Schrijven
bij kaarslicht. En je gaat anders kijken naar de woorden. Ze komen anders tot
jou. Misschien moet je vertrouwen, bijna blind, op je vingers. Dat ze de
woorden zullen vinden.
Schrijven
om schoonheid toe te voegen. Alleen dat. Zou dat al niet genoeg zijn? Alles kan
nooit gezegd zijn. Er zijn nog zoveel verhalen die wachten. Tot ze worden
aangeraakt, door mooie handen. Tot ze worden bevrijd, van de andere kant van de
woorden. Tot ze hun plek vinden. Ze komen bij de schoonheid. En daarvan kan er
nooit genoeg zijn. Van troost kan er nooit genoeg zijn.
Iets over
de kinderen. Ze zijn er al. Wondermooi. In dit leven. Aangeraakt door het
leven. En alleen door het kind dat je was ben je er zelf nu. En kun je nadenken
over het kind dat had kunnen zijn. Welke vraag mag je jezelf stellen? Dat is
een goede vraag.
De woorden
dragen het wonder in zich. Ze vinden elkaar. Ze verbinden zich. En je kunt
dromen van zinnen. En eens ze er zijn, kunnen ze ogen doen bewegen, kunnen ze
dingen doen zien. Die er alleen maar zijn dankzij.
Hoe zit het
met die dromen? Waarom kwam je op die boot? En waarom verlies je steeds je
schoenen? Maar vooral: zou je weten wanneer je in iemands dromen komt?
Het staat
ergens in het boek. Over de vrouw die de woorden voelt, ergens in haar armen en
haar buik. En in een brief zegt ze het. “Kom naast me zitten. Meer hoef je niet
te doen.
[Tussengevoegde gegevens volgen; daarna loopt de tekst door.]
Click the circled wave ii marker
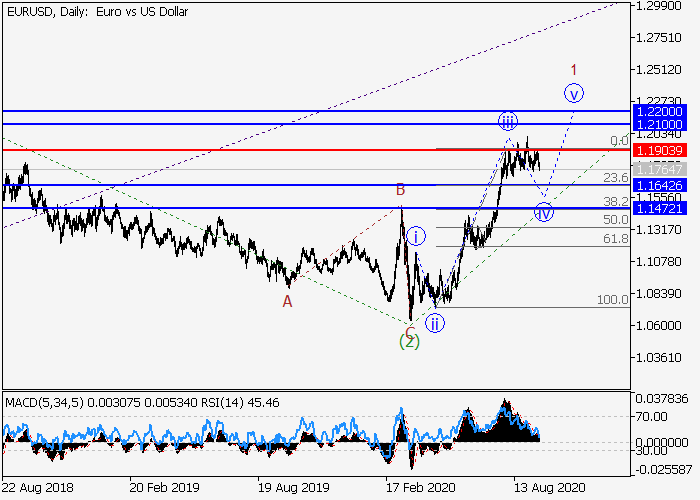The height and width of the screenshot is (500, 700). [435, 322]
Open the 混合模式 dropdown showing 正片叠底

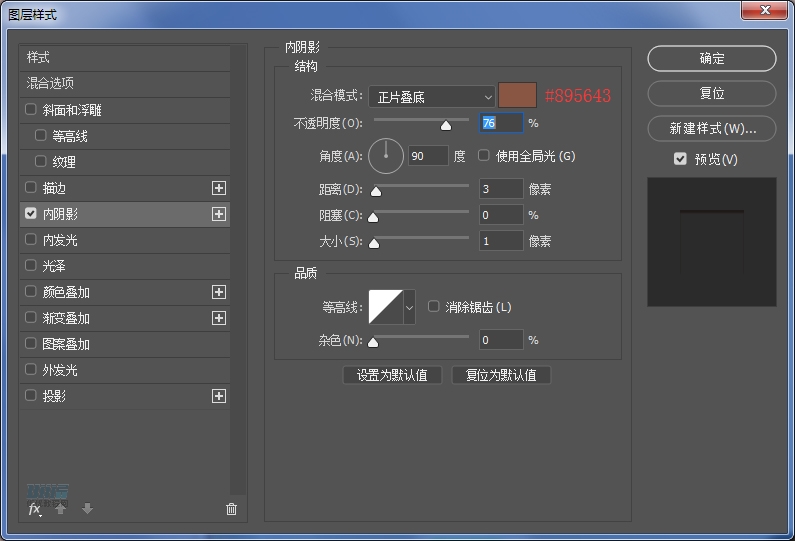432,96
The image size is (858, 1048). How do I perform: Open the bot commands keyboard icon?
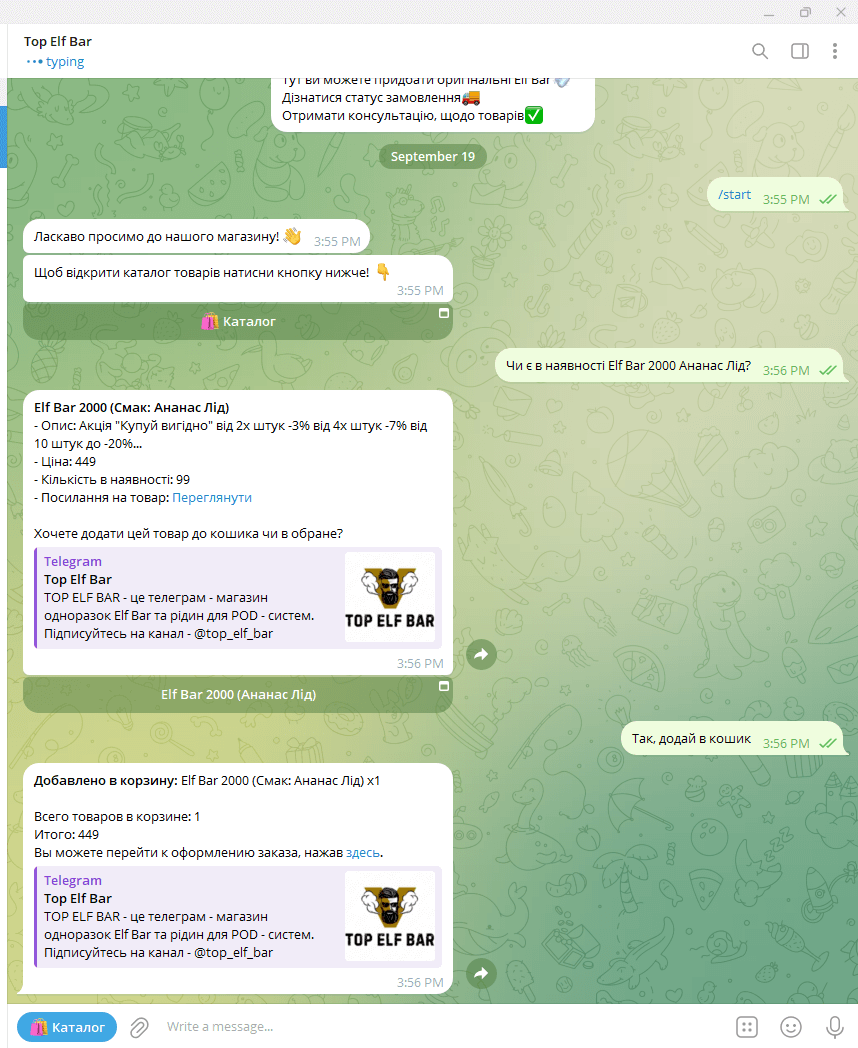pyautogui.click(x=746, y=1027)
En ooit vertel ik je mijn verhaal. Met deze stem. Met mijn eigen
woorden. Wil je daarop wachten?”
En wat je
zou doen, die korte tijd die je nog zou hebben, als het zo zou zijn dat je nog
net die korte tijd zou hebben. Misschien alleen zeggen wat niet verloren mag
gaan. Iets over geluk. En hoe die onrust je zal blijven volgen.
En de tijd
die voorbij gaat, ongemerkt.
De plekken
in je hoofd waar je niet durft komen. Je kunt ze zien. Je weet waar ze zijn.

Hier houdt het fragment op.